FUE (Follicular Unit Extraction)
FUE is an alternative method of obtaining donor hair for transplantation. Instead of removing a strip of hair-bearing skin from the scalp as normally happens with FUT, the hair is removed as individual follicular units using a special punch tool. This means the follicular units can be transplanted directly and don’t require the dissection process that is a necessary step in FUT. From the transplant stage onwards, there is no difference between the two processes, except for care of the donor area where the FUT technique will have created a linear scar.

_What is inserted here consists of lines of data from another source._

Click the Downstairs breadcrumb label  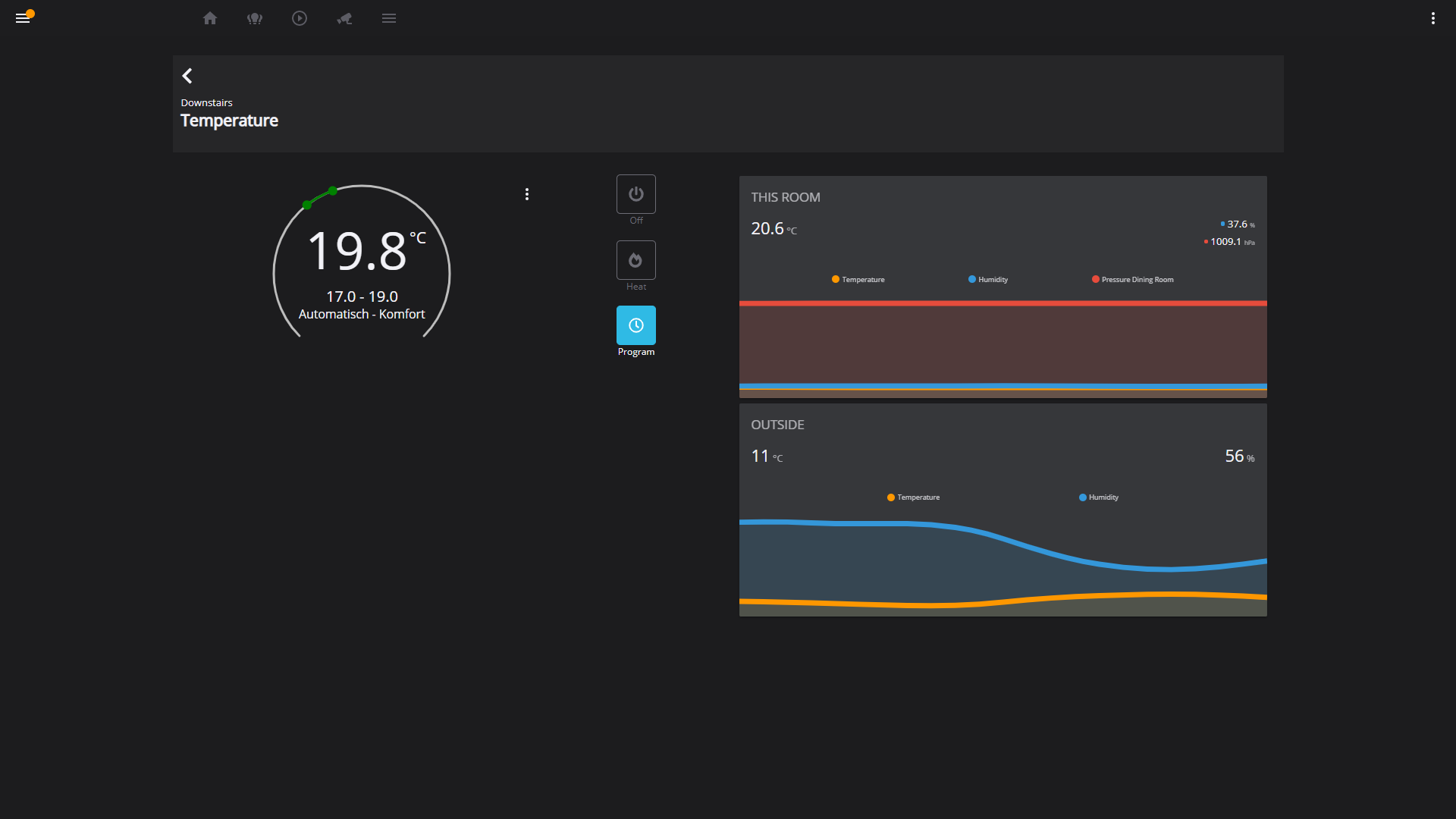[x=206, y=102]
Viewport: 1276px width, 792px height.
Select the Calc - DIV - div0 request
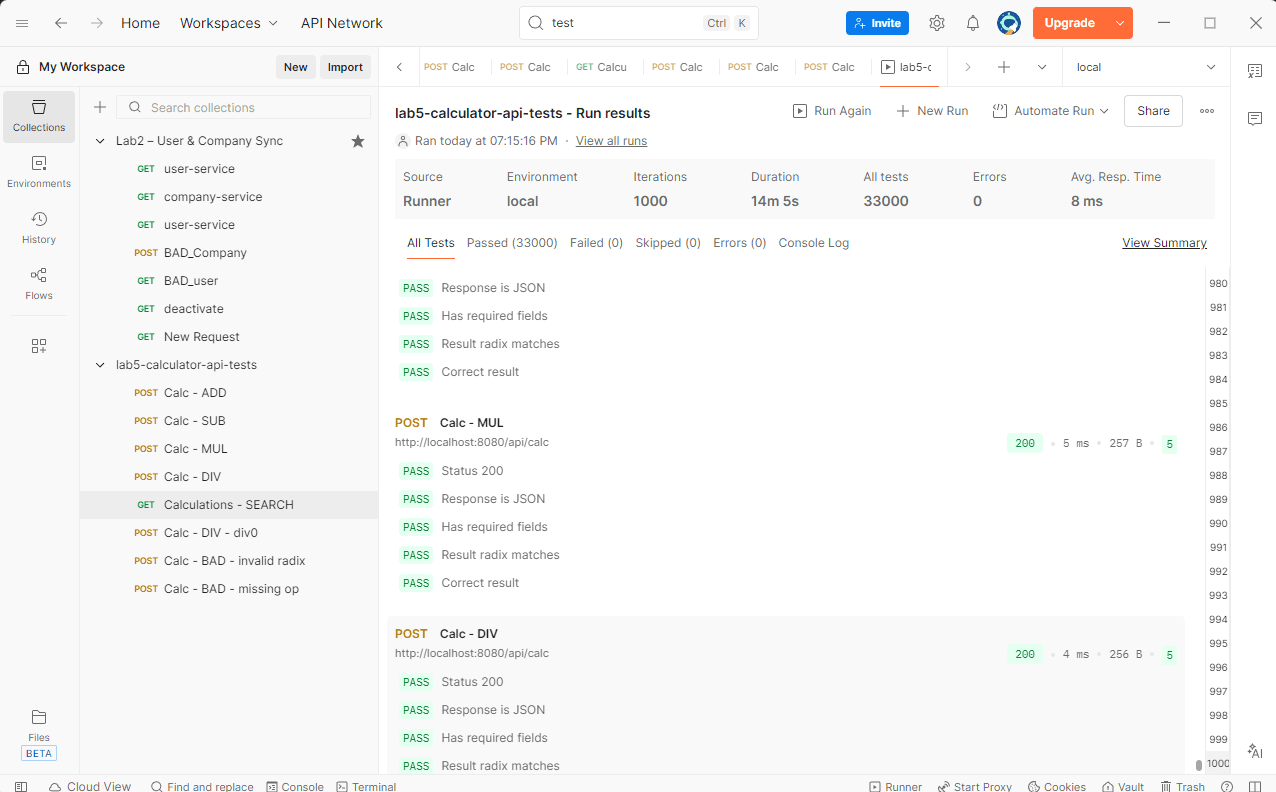(210, 533)

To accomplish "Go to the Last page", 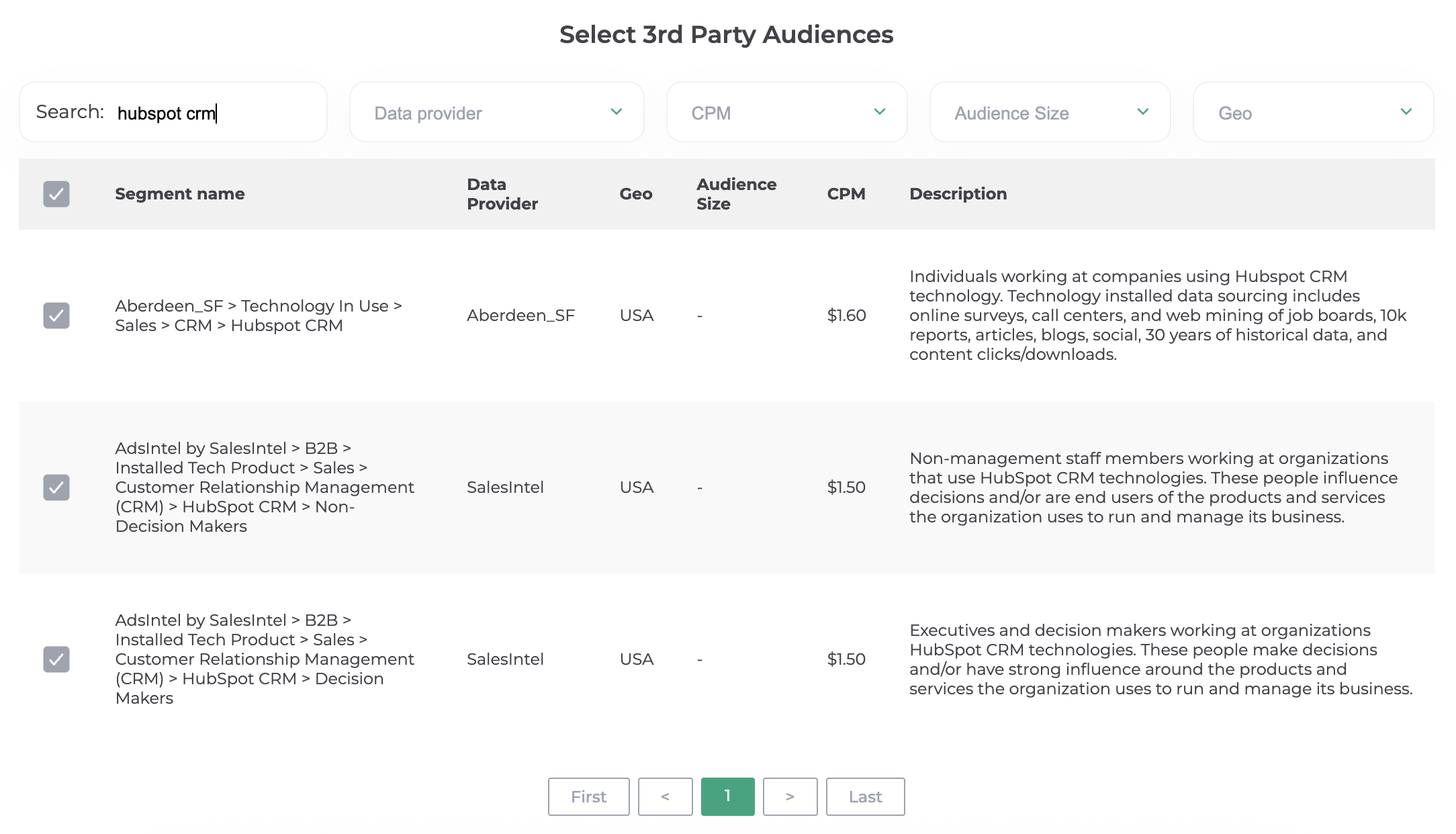I will pos(865,796).
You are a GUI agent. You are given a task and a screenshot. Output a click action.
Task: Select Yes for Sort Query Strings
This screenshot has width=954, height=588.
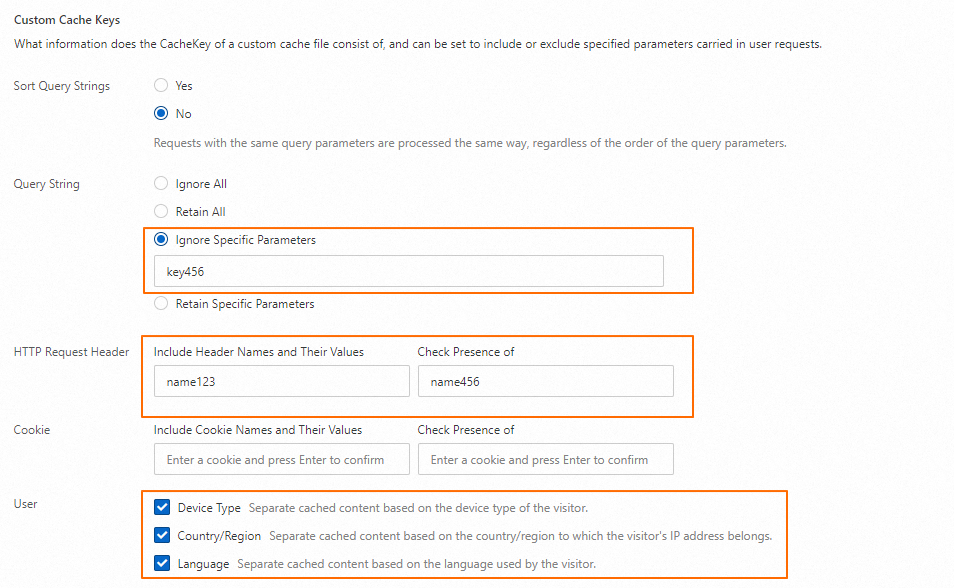coord(161,86)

It would be a mistake to assume that FUE does not leave a scar. Skin cannot be broken without leaving a scar. In the case of FUE, the scars are small and circular, but large in number. The area of scarring will be much larger than that from FUT. If the donor area is somewhere exposed, such as at the back of the neck, the scarring will show as an area of discolouration mostly. If the donor area is the back of the head, the patient will normally grow their hair over the scarred area rendering it unnoticeable.
It is more difficult to obtain a natural distribution of follicular units with FUE as, for ease, the larger ones are targeted. These larger follicles do not look as natural on the hairline.
Comparing the FUT and FUE hair transplantation techniques
FUE has several advantages over FUT including:
- No linear scar in the donor area.
- No sutures or staples to be removed, so a quicker recovery time.
- Less discomfort in the donor area and a quicker recovery because there is less of a wound to heal.
However, FUT has significant advantages over FUE including:
- The follicular unit graft yield of FUE is lower than with FUT, which means the patient gets less donor hair for transplantation.
- Follicular units are more likely to be damaged during FUE because the instrument blunt punch tool that is used has difficulty capturing the entire follicular unit. This further lessens the graft yield of FUE. Around 10% of the grafts can be lost in this way, compared to almost 0% when the follicles are removed from a strip under microscope.
- Not everyone is a good candidate for FUE owing to the structure of their follicular units which might be more susceptible to damage during the harvesting process.
- FUE does not leave the linear scar that results from FUT, but it does have many smaller scars that appear as small white dots. In total, FUE causes more scarring than FUT. However it should be noted that neither process produces much scarring and usually the scarred area will be hidden under hair.
- FUE takes longer than the strip procedure, sometimes twice as much time. Therefore FUE is a more expensive procedure, sometimes costing twice as much. Some of the extra costs are offset because a much smaller team is required to perform the operation.
- FUE can result in grafts being pushed into the fat on the scalp which may result in cysts.
- For transplants involving a thousand grafts or more, a large area of the patient’s head will have to be shaved.
For most hair transplant surgeries HRBR recommends FUT over FUE because it yields more living grafts and it is less expensive for the patient.